## Work request
Retype the line in which "756x356 pixels. How" appears, then every line after it until the records end. Leave out the pictures.
-=-=-
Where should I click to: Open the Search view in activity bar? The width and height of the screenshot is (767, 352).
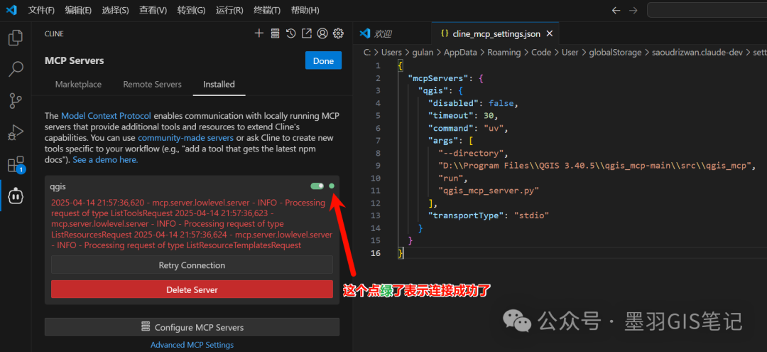pos(16,69)
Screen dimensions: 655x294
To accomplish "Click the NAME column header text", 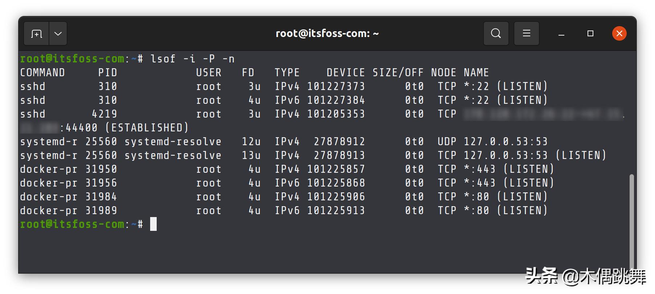I will 476,73.
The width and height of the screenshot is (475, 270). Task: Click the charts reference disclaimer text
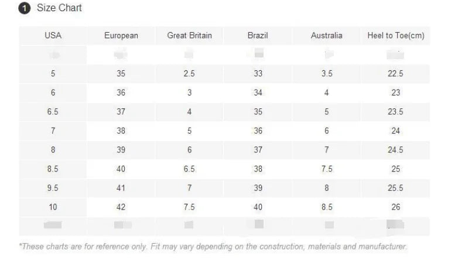214,247
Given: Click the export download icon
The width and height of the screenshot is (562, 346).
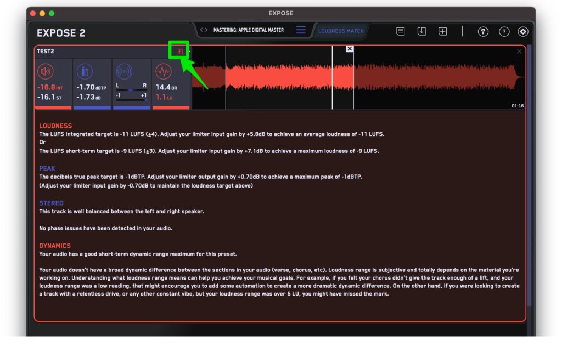Looking at the screenshot, I should pyautogui.click(x=422, y=31).
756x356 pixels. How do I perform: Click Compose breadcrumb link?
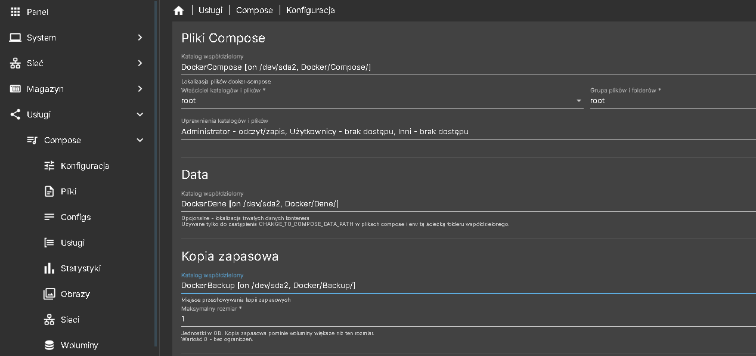coord(254,10)
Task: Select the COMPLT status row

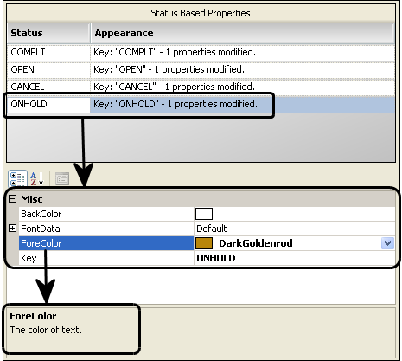Action: click(x=201, y=52)
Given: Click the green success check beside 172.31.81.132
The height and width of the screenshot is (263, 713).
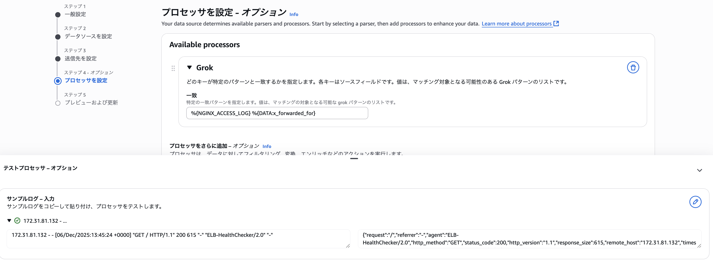Looking at the screenshot, I should tap(17, 221).
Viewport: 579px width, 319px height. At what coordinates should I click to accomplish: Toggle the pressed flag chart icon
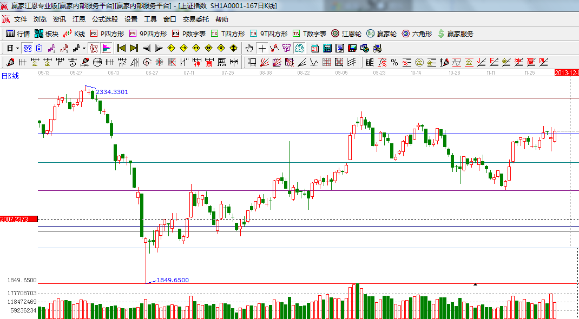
-=-=-
## Task result
756x356 pixels. How do I perform: Click Compose breadcrumb link?
coord(254,10)
Task: Select the COMPLT status row

Action: click(x=201, y=52)
Given: Click the green success check beside 172.31.81.132
The height and width of the screenshot is (263, 713).
Looking at the screenshot, I should tap(17, 221).
Viewport: 579px width, 319px height. At what coordinates should I click to accomplish: Toggle the pressed flag chart icon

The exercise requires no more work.